In the illustrated form, the cover 140 is provided in the form of a sleeve 140 that provides for increased resistance to attack and tampering. The sleeve 140 may, for example, be formed of a hardened steel that is resistant to saw attacks. In certain embodiments, the cover 140 may comprise a coating formed of a low-durometer material, such as a material comprising at least one of a plastic, a rubber, or a polymer. The cover 140 includes an upper or proximal surface 148 adjacent the plate portion upper surface 118, and a lower or distal surface 149 adjacent the plate portion lower surface 119.

[0032] During assembly of the shackle 100, the legs 120 are oriented such that the engagement features face one another, and the tip portions 129 are passed through the openings 112 such that the base portions 122 enter the openings 112 and the shoulders 123 abut the steps 113. The base portions 122 and the openings 112 may be configured to aid in the bringing the legs 120 to the appropriate orientation relative to the plate portion 110. For example, the shoulder 123 may be formed by a spline, and the step 113 may be formed by a slot operable to receive the spline. The slot and the spline may be oriented such that when the base portions 122 are received in the openings 112 and the splines are received in the slots, the crossbar-engaging features of the two legs 120 face one another.

[0033] With the base portions 122 seated in the openings 112 and the legs 120 in the appropriate orientations relative to the plate portion 110, the legs 120 are secured to the plate portion 110. For example, the legs 120 may be welded to the plate portion 110. It is also contemplated that the legs 120 may be securely joined to the plate portion 110 in additional or alternative manners, such as those including adhesion, swaging, staking, fusing, or other techniques. Alternatively, the plate portion 110 and the legs 120 may be provided as an integrally formed and monolithic structure, such as by machining the joined components from a single contiguous block of material, or by casting or forging the joined components as a single structure. Regardless of the precise manner in which the legs 120 are joined to the plate portion 110, the legs 120 may be fixedly, immovably, and non-rotatably coupled with the plate portion 110. As a result, the plate portion 110 prevents relative movement of the legs 120 in all degrees of freedom.

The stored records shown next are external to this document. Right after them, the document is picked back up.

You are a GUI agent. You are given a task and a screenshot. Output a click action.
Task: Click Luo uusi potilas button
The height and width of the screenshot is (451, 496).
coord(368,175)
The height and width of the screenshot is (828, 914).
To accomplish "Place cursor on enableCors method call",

[0034] With additional reference to FIG. 7, the crossbar 200 defines a pair of openings 208 sized and shaped to closely receive the feet 125 of the shackle 100. The openings 208 are defined in part by the tube 210, and more particularly by a set of apertures formed in the tube 210. A first pair of spaced-apart apertures 212 are formed in an upper side of the tube 210, and a second pair of spaced-apart apertures 214 are formed diametrically opposite the first pair of apertures 212. The openings 208 are further defined by the housing 220, which includes a corresponding set of openings 228 that are aligned with the tube apertures 212, 214. Each housing opening 228 is defined in part by a double-beveled wall 227 having a geometry corresponding to that of the beveled recess 128, and each of the second apertures 214 has a crescent-shaped geometry corresponding to that of the tips 129 of the shackle feet 125. The tube 210 and the housing 220 are secured to one another, for example using press-fit pins 209, thereby maintaining alignment of the elements defining which the openings 208.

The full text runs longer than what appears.